Cesare Marino is a Cuban/Italian PhD candidate at the Leiden University Medical Center (LUMC) in the Netherlands. The idea of being able to manipulate DNA as a tool for applied research has always been particularly close to his heart. Driven by a passion for discovery, in 2013 he enrolled in the BSc of Biotechnology at the University of Bologna (UniBo).
In his first academic internship, he worked on an X-linked congenital syndrome, the CDKL5 disorder, a rare neurodevelopmental condition characterised by early-onset epilepsy and developmental disabilities at the human physiology department of UniBo. There he performed morphological characterisation of hippocampal tissues in a new conditional knockout mouse model. This experience had exposed him to the world of preclinical pharmaceutical research and led him to choose the MSc in Pharmaceutical Biotechnology at UniBo.
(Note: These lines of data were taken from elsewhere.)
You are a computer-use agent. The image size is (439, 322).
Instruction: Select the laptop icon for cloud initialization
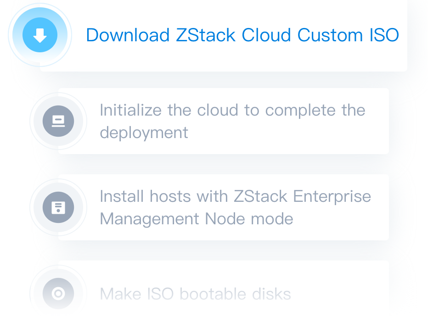[x=58, y=121]
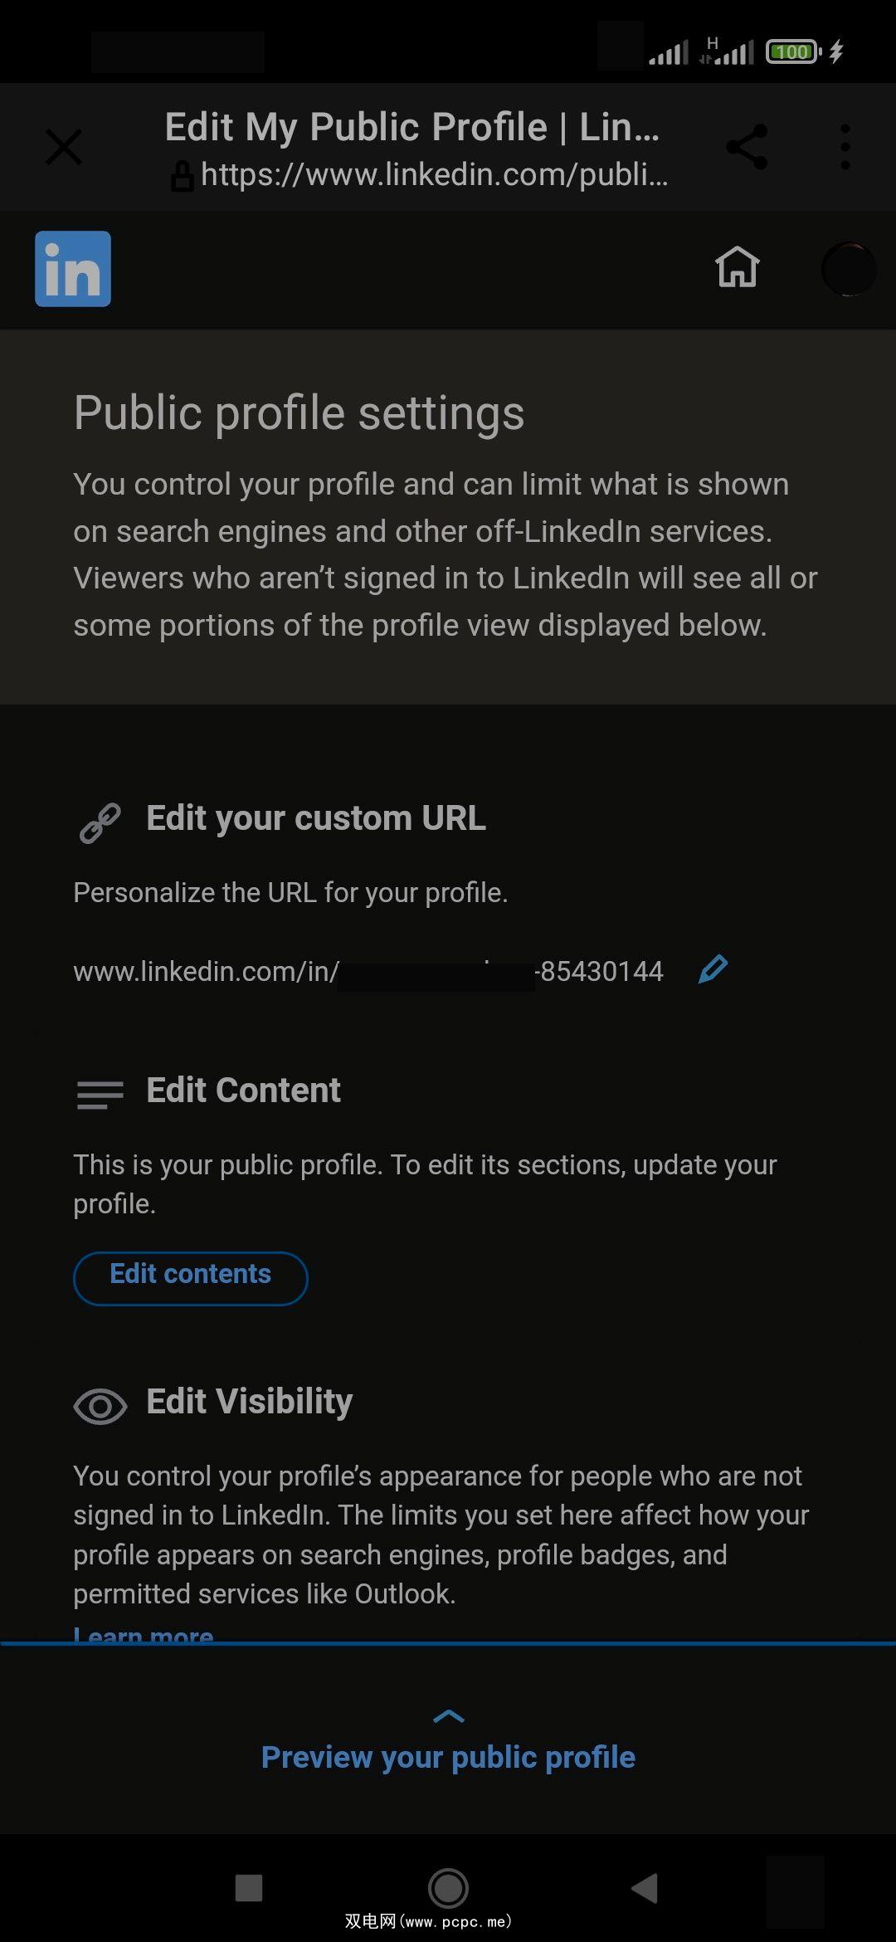Open the profile avatar menu

(848, 269)
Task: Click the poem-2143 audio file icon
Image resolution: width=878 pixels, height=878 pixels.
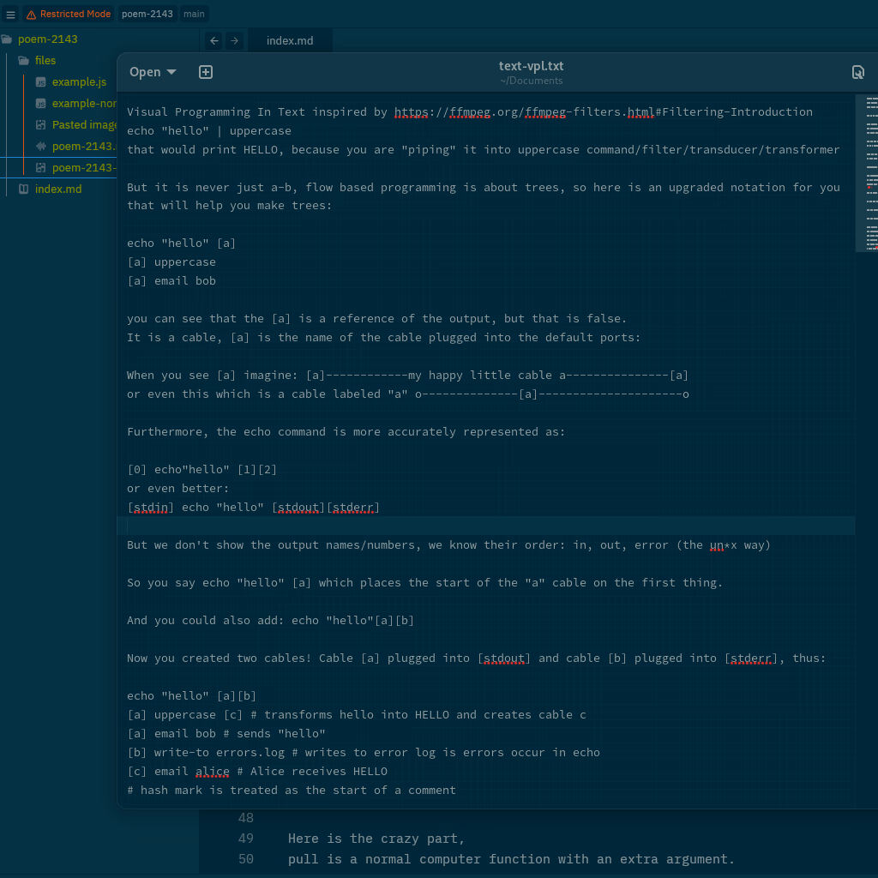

From the beginning, he had been very interested in the study of complex cellular regulatory mechanisms and the use and design of new biopharmaceutical drugs to interact with the cellular machinery for research purposes or to resolve disease states.
For his last MSc training, he decided to change completely scenario and go at the Institut Pasteur de Madagascar, in Madagascar. He worked with zoonotic infectious diseases caused by RNA viruses and bacterial pathogens on the field. He tested himself in a new environment and he had the chance to use his skills to help in the establishment of a recombinant production of viral antigens for the detection of new endemic viruses, in the context of an important One Health project.
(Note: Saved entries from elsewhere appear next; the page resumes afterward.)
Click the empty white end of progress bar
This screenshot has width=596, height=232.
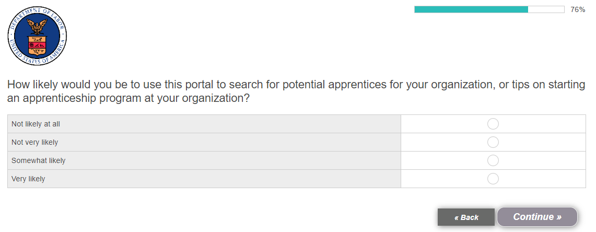point(546,9)
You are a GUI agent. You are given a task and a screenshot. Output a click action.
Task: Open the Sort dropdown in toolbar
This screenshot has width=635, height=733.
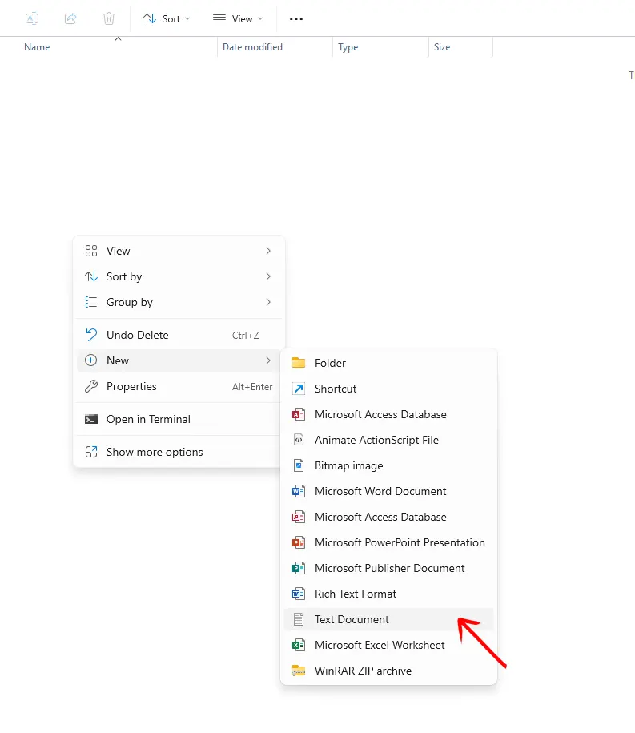(x=167, y=18)
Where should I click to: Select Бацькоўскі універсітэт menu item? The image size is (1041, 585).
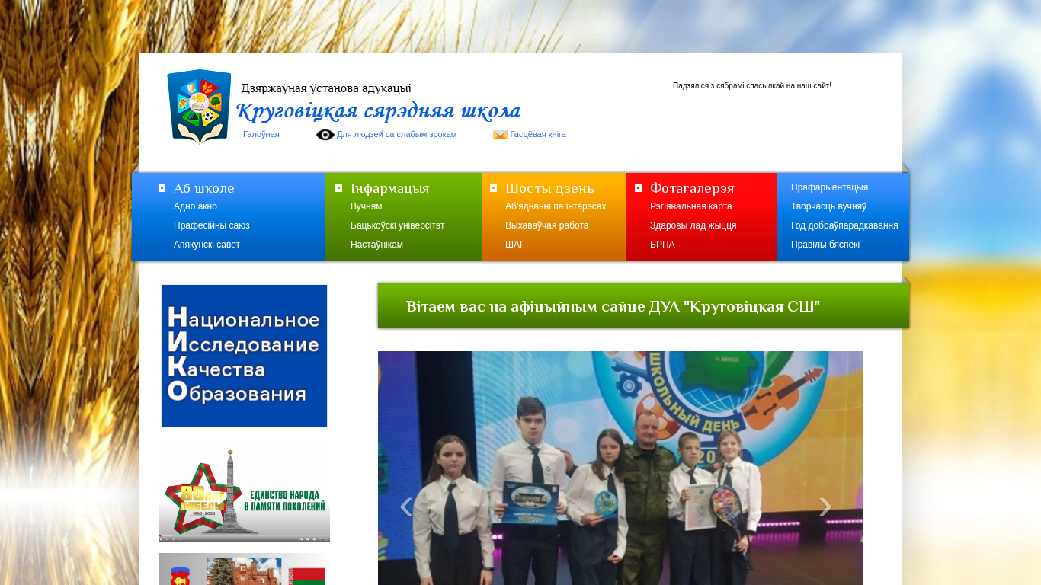coord(397,225)
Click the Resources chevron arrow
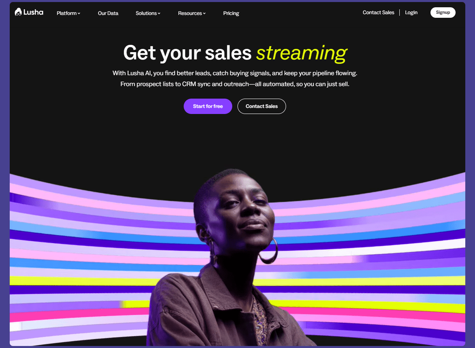Image resolution: width=475 pixels, height=348 pixels. (204, 14)
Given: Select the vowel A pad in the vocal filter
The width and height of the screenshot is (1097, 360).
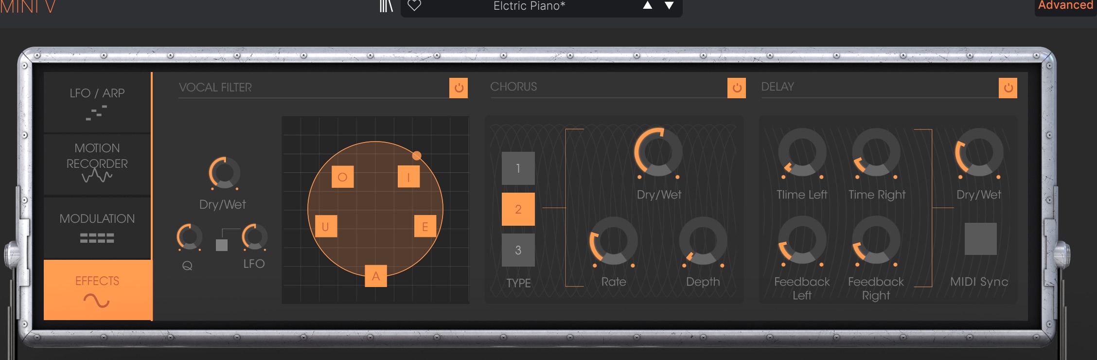Looking at the screenshot, I should coord(376,276).
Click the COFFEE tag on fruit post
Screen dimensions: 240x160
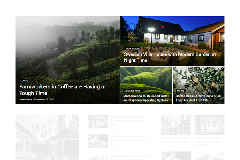pyautogui.click(x=181, y=91)
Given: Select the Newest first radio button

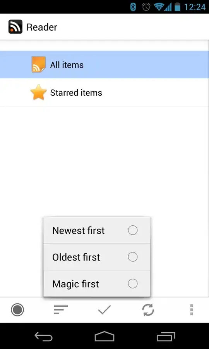Looking at the screenshot, I should 133,230.
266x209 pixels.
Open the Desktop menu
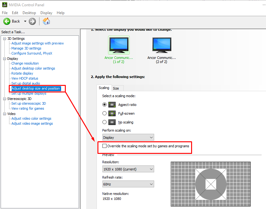tap(29, 13)
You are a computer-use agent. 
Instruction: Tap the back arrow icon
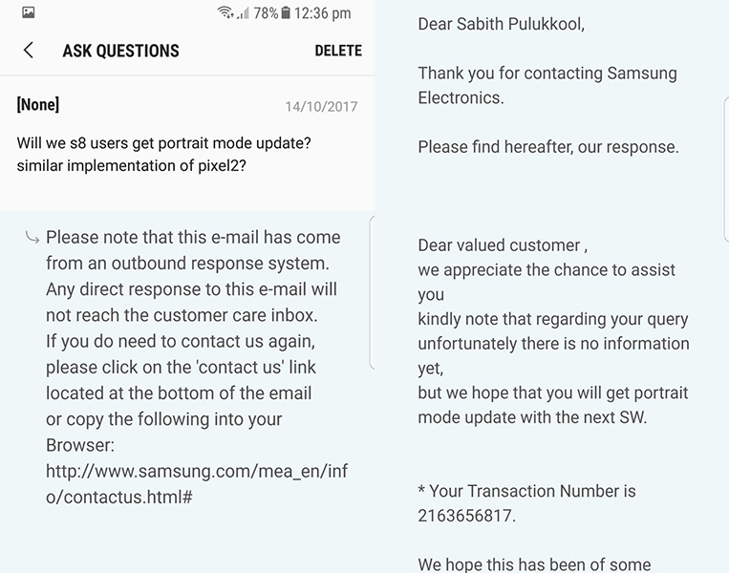click(29, 51)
During the academic years, he had the chance to study and try out different aspects of biotechnology to achieve his goals, always keeping an open mind and embracing novelties.
After his MSc degree, he obtained a PhD position under the guidance of Prof. Dr. Dorien Peters to work in a TrainCDKis project entitled: In vivo and in vitro characterization of molecular pathways critical in Chronic Kidney Disease, with a focus on Polycystic Kidney Disease (PKD).
PKD is the most common progressive inherited kidney disease with the formation of many fluid-filled cysts in the kidneys as the main feature. The number and size of cysts increase over time and inevitably lead to renal failure. The project aims to discover important pathways and novel biomarkers especially in the early stage of PKD and these findings could lead to identifying novel drug target candidates.